Über uns

Wir treffen uns vier bis fünf Mal pro Jahr und hören dabei Vorträge zu verschiedenen, vor allem literaturbezogenen, Themen. Die Orte wechseln in der Schweiz, Rapperswil (Kanton St. Gallen) und Birsfelden (Kanton Basellandschaft) gelten momentan als Stammplätze.

Unsere Geschichte

Zum 150. Geburtstag von Karl May publizierte Elmar Elbs im Jahr 1992 «100 Jahre Karl-May-Bücher» in der Luzerner Lokalzeitung „Heimat“. Gleichzeitig machte er mit vielen persönlichen Raritäten in einem Schaufenster der Luzerner Buchhandlung Raeber und einer kleinen Ausstellung in der Pfarreibibliothek Rothenburg auf das 150 Jahr Jubiläum von Karl May aufmerksam.
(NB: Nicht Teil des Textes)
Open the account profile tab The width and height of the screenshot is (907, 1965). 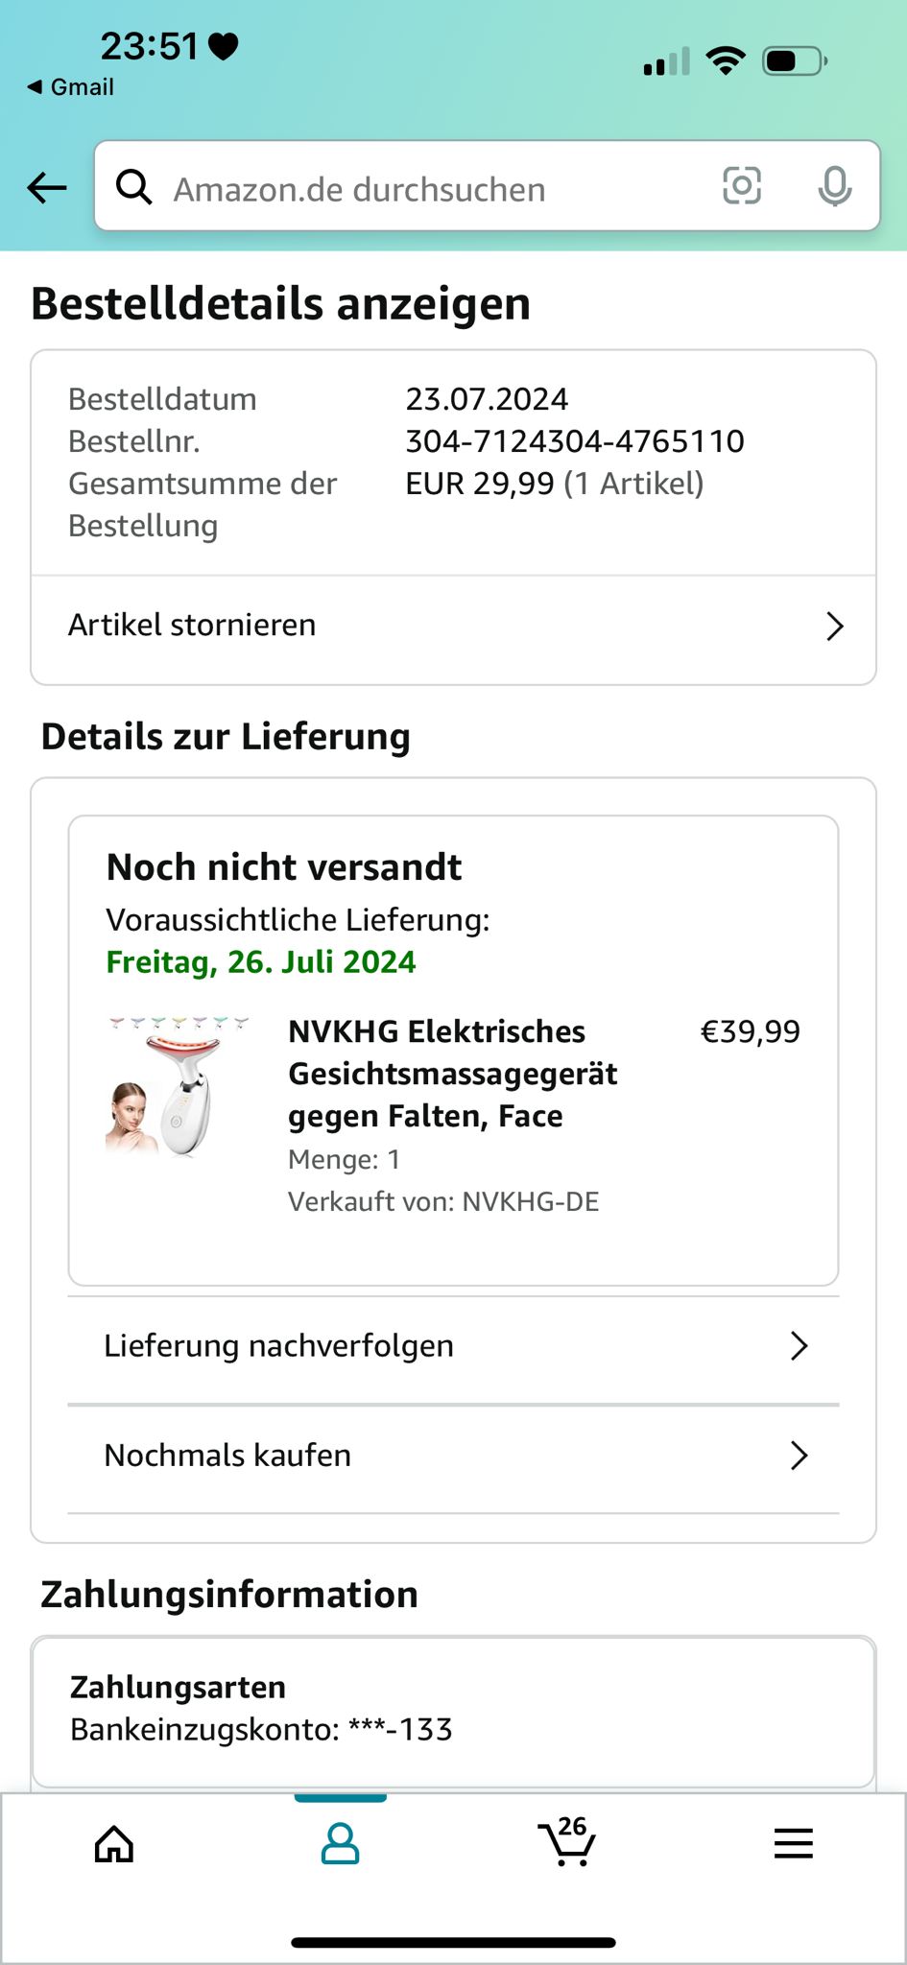pos(340,1843)
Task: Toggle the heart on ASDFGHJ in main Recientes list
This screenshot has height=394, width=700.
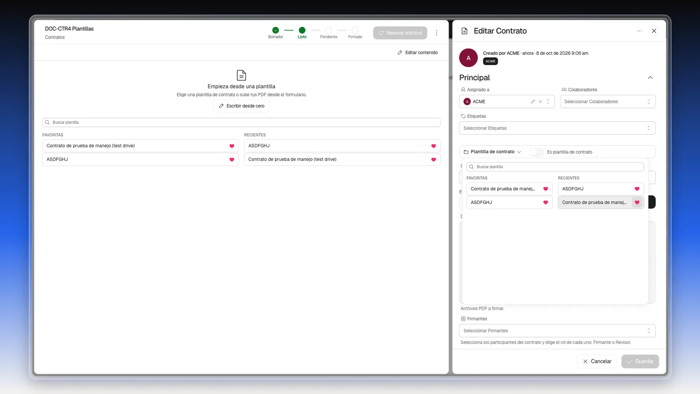Action: tap(433, 146)
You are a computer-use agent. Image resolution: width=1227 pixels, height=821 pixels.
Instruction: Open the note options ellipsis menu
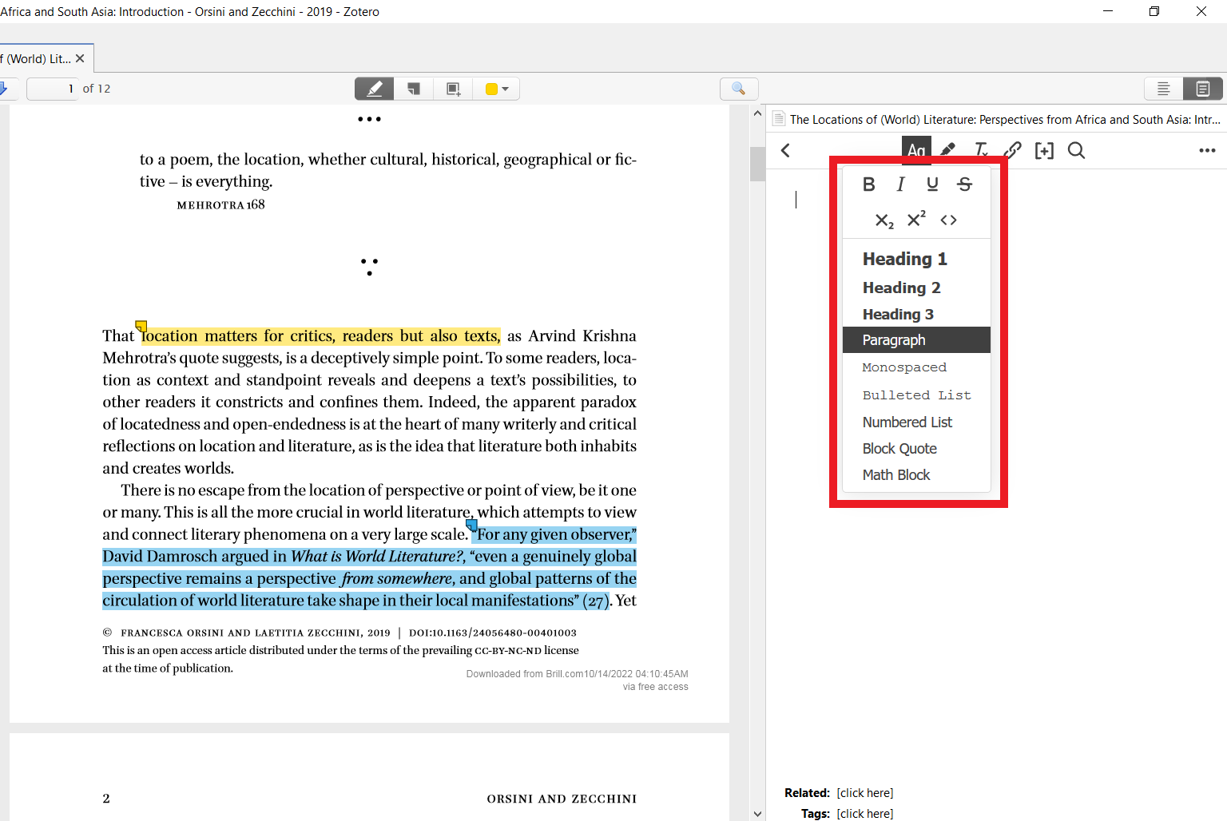point(1207,150)
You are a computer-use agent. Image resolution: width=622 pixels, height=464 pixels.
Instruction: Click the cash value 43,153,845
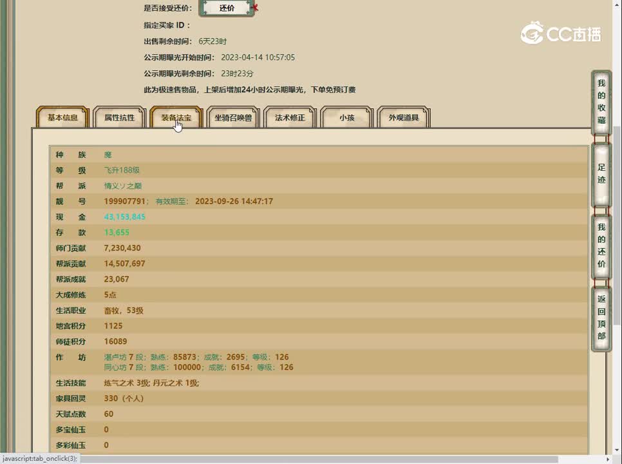click(x=124, y=217)

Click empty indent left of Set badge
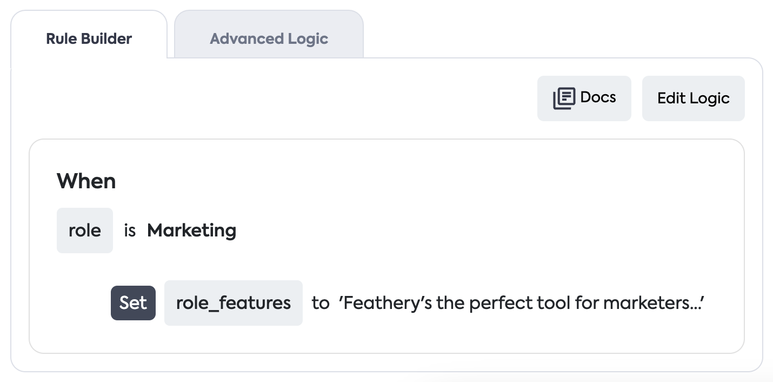click(x=81, y=303)
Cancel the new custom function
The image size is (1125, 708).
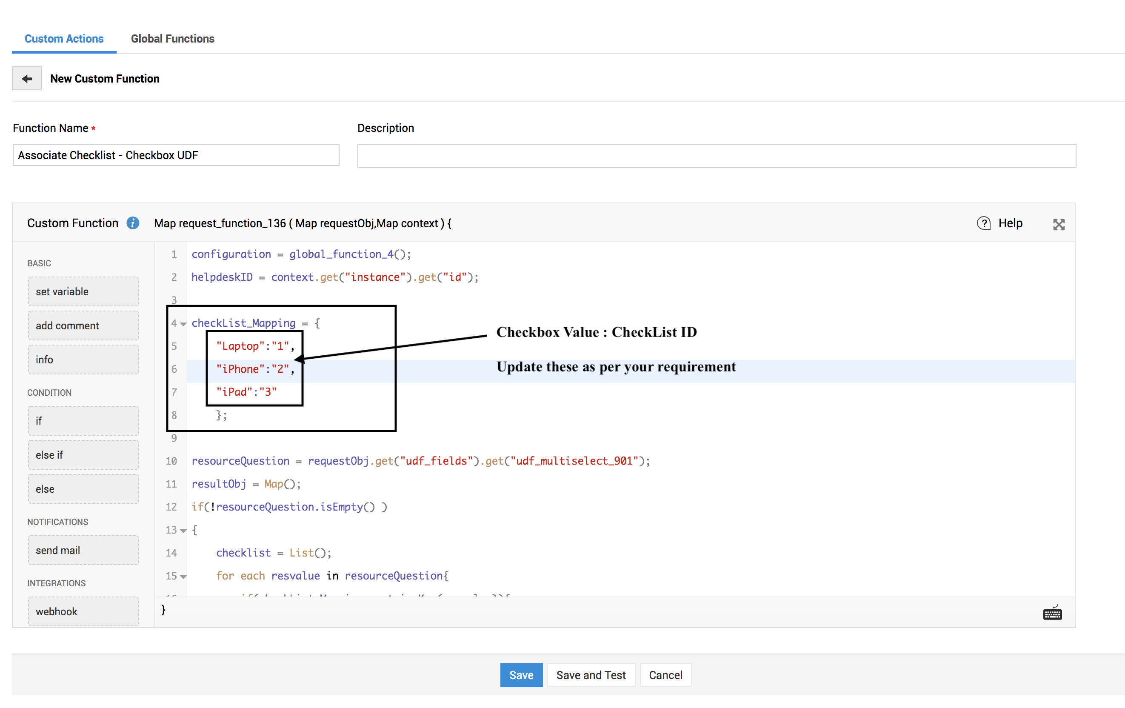[665, 675]
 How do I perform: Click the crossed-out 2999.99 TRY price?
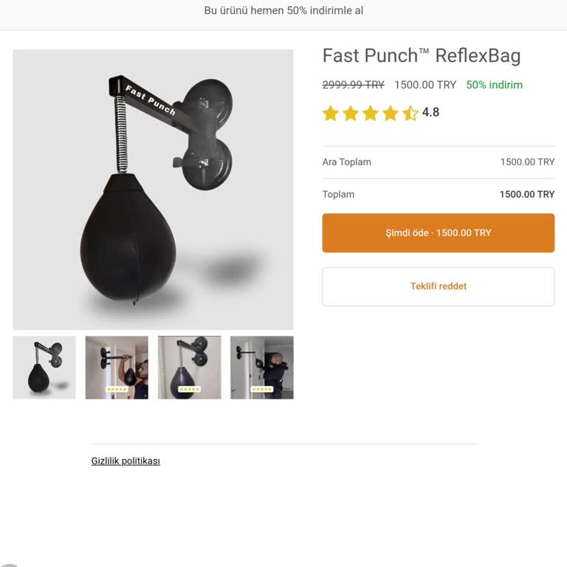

Elmar Elbs schrieb alle 25 damaligen Schweizer Mitglieder der Karl-May-Gesellschaft (KMG) an und lud sie zu einer kleinen Plauderei ins „Café Süesswinkel“ in Rothenburg ein. Die Werbung hatte zur Folge, dass vier Erwachsene und ein Kind der Einladung nachkamen.

Am 23. August 1992 folgte der erste Ausflug der Gruppe auf die Rigi mit der Besichtigung des Hotelgästebuchs, in dem sich Karl May 1901 eingetragen hatte. Mit viel Idealismus wurden die ersten Infos mit der Schreibmaschine geschrieben und kopiert.

Der Samen, der durch Elmar Elbs ausgesät wurde, gedieh immer weiter und entwickelte sich kontinuierlich zu den Schweizer Karl-May-Freunden. Dieser Liebhaberklub zählte zu seinem Höhepunkt 100 Mitglieder. Elmar Elbs veröffentlichte vierteljährlich Infos und organisierte fünf bis sechs Veranstaltungen pro Jahr. An den Veranstaltungen wurden von ihm und weiteren Mitliedern Vorträge gehalten, es wurden Videovorführungen oder Ausstellungen besucht oder gemeinsame Reisen zu KMG-Tagungen unternommen.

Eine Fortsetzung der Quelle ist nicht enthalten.